Although I favor the open mind, I certainly do not advocate that the mind should be so open that the brains fall out.
~Arthur Hays Sulzberger (among others) — New York Times publisher from 1935-1961 from “Freedom of Information” 

Sculpture “Melancholy” in Geneva, Switzerland by Albert György

I tell you this
to break your heart,
by which I mean only
that it break open and never close again
to the rest of the world.
— Mary Oliver from New and Selected Poems, Volume Two

Few things are as condemning in this day and age than being accused of being closed-minded.  In religion and politics, the most zealous liberals and hard-core conservatives are the least likely to see another point of view, much less tolerate it.

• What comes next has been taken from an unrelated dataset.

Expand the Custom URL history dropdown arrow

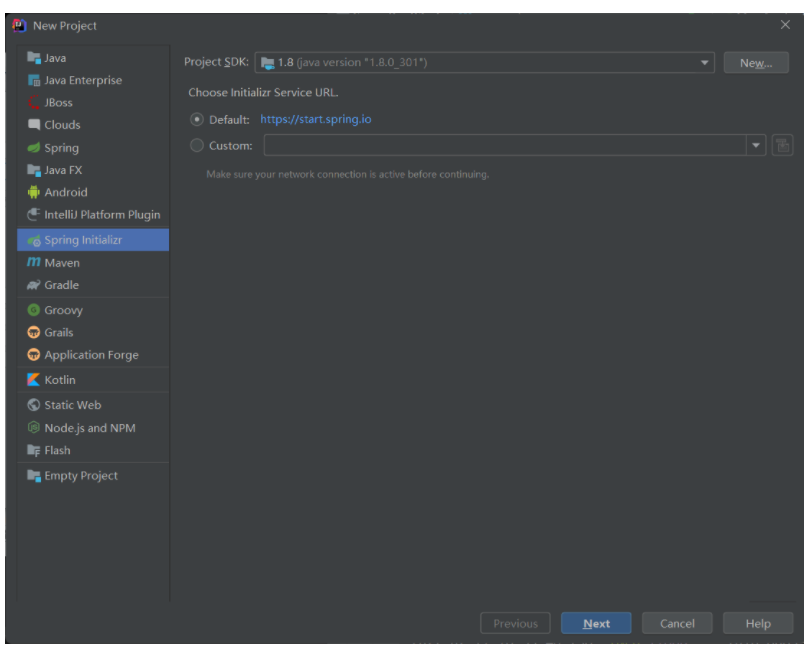pyautogui.click(x=755, y=146)
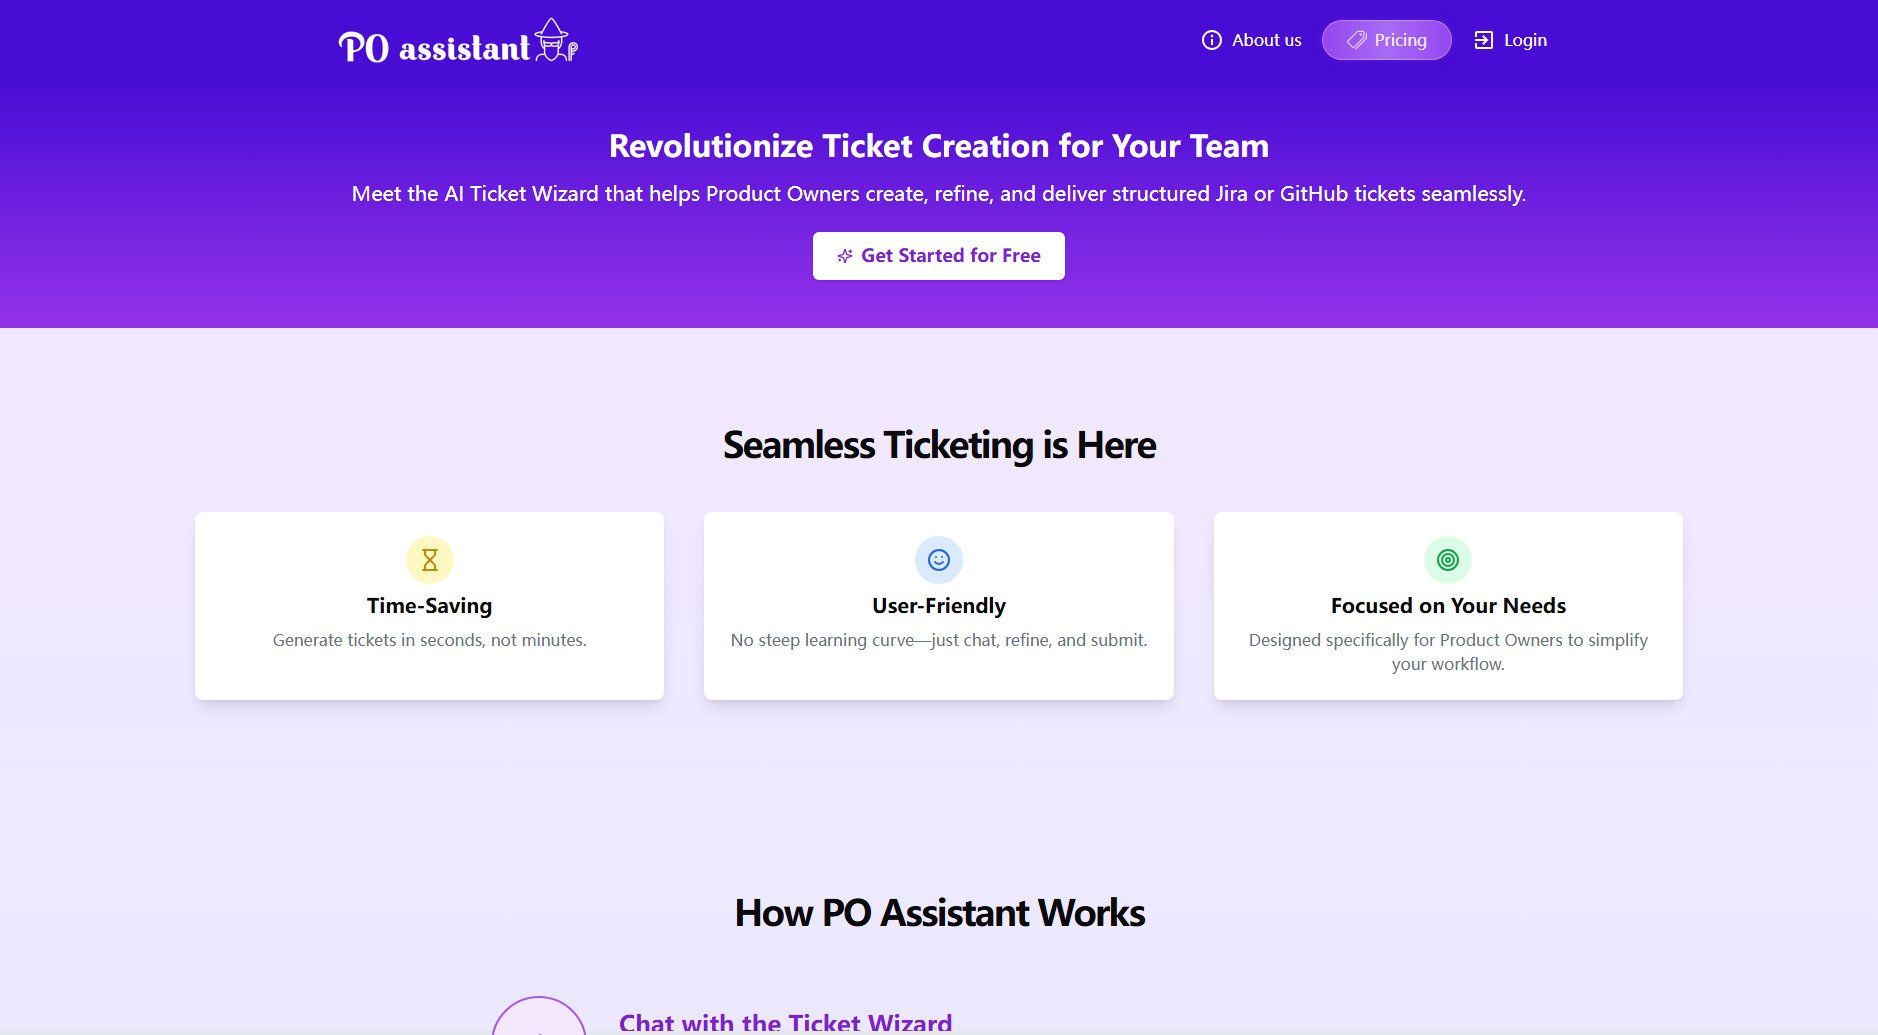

They are more than willing to “cancel” anyone who might be bold enough to express another perspective.

On the one hand, when unwilling to consider a differing opinion or world view, it becomes impossible to admit one could be a little bit misinformed or just plain wrong. Some hard-heads are locked so tight because they have intentionally lost the key to ever risk being open.

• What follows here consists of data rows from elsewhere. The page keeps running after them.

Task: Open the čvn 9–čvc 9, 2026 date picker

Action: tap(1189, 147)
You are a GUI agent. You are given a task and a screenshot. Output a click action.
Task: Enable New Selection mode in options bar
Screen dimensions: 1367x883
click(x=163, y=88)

On the other hand, I know those who are so open-minded, there is nothing left but blank space because common sense has spilled out — whatever feels right, anything goes, no judgment, no boundaries, no barriers, all doors and windows flung ajar with “liberating” breezes coming and going.

It is a terribly empty void to behold when one’s brains have fallen out.

As for me, moderate middle-of-the-road person that I am, I tend to keep a protective helmet on but listen for the knock on the door of my convictions and opinions to see who or what may be there, remaining receptive to some possibility other than what I think I know.

All in all, we should prefer open-hearted over open- or closed-minded.  Although far costlier, Love spilled from a broken Incarnate Heart and flooded the world with undeserved Grace. It will never be closed again.